In the 1990s [15], aero-engine researchers introduced the concept of dimples. Since then, numerous fundamental studies have focused on dimples. Some showed that dimples can excite vortices to change the boundary layer thickness and improve local heat transfer performance [16,17,18]. There are also studies [16] that apply the dimple to the turbine blade to cool down a certain area.

Kanokjaruvijit and Martinez [19] investigated the heat exchange characteristic on a target wall with dimples and a jet. The results indicated that shallow dimples increased the heat transfer effect by 70% compared with a channel that has a smooth wall. Mohammad et al. [20] studied the heat transfer performance accuracy of dimpled tubes that had different cross-section shapes simulated by different turbulence models. The most accurate results are made by the nonlinear k-ε turbulence model, and these results are much better than those found using the latitudinal k-ε turbulence model and the linear k-ε turbulence model. Also, by using the linear k-ε turbulence model, the heat transfer performance inside the dimple is optimized. Luo et al. [21] studied the performance of a solar receiver with dimples and DWVG using the NSGA-II optimization algorithm and CFD calculations.

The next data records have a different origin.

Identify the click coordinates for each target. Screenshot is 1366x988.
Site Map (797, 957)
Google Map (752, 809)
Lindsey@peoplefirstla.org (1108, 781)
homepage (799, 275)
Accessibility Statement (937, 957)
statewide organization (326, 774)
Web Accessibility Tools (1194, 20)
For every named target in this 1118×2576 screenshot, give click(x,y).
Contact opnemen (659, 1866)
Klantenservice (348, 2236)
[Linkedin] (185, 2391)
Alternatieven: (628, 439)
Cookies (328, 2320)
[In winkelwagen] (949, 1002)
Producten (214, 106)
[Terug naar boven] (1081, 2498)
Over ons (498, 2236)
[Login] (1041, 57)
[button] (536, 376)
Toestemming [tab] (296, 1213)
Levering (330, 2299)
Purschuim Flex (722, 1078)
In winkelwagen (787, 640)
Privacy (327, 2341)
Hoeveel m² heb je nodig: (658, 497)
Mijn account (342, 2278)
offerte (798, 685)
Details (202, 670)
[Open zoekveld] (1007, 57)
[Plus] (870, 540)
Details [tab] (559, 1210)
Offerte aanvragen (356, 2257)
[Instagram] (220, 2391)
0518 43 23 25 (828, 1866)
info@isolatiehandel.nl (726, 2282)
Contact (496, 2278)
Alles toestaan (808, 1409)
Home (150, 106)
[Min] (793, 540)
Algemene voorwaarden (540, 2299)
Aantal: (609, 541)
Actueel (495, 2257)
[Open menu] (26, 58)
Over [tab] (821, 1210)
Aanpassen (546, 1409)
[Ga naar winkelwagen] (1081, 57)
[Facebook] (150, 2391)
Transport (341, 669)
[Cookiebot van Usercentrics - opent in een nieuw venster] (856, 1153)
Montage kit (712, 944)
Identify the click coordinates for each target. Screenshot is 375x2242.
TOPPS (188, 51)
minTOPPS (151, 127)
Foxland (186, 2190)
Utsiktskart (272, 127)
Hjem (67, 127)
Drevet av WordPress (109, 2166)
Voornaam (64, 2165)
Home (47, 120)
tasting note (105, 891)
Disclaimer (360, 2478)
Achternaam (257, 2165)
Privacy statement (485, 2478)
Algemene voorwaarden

The results revealed that the arrangement of dimples affected the heat transfer performance of the target surface. Kim et al. [22] made a numerical analysis of dimple arrangement and found that dimples in a staggered arrangement had better heat transfer performance than dimples in an in-line arrangement.

The jet generated cross-flow after impacting the dimpled target surface. The cross-flow influences the jet downstream significantly. Some researchers have studied the impact of cross-flows.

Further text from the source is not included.